▶ **PROVIDED DATA**:

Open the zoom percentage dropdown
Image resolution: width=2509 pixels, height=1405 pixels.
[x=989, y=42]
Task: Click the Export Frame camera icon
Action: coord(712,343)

...

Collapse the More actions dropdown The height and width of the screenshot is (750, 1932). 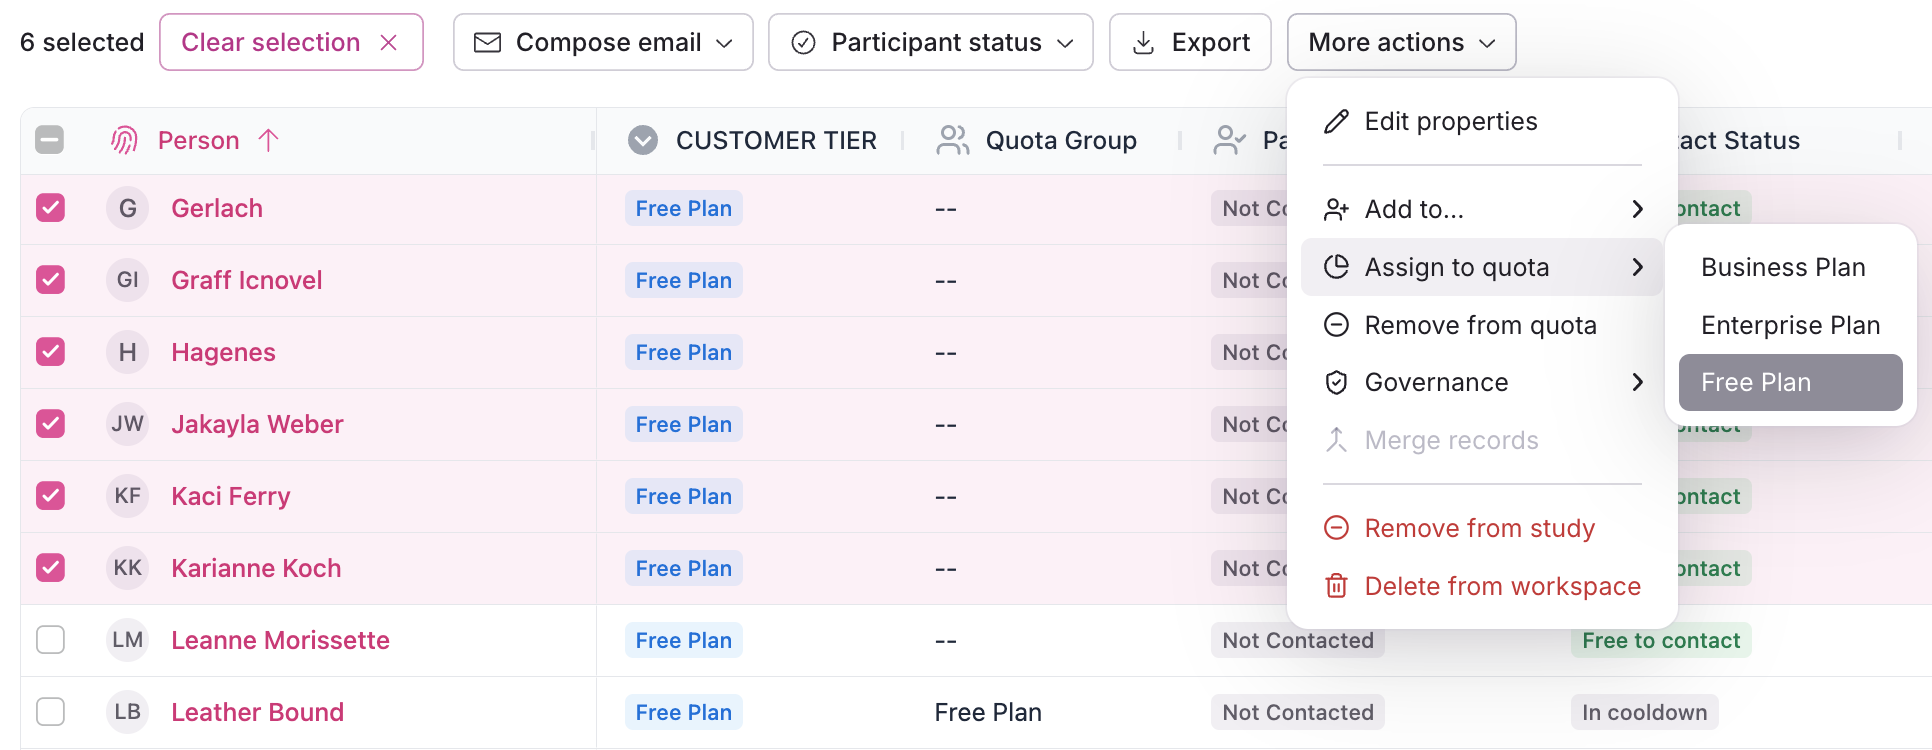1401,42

▶ **REQUEST**: Copy the data verbatim from the line containing "Open the zoom percentage dropdown" through the line containing "Action: coord(712,343)", including both of those lines.

▶ **THE RESULT**:
Open the zoom percentage dropdown
Image resolution: width=2509 pixels, height=1405 pixels.
[x=989, y=42]
Task: Click the Export Frame camera icon
Action: coord(712,343)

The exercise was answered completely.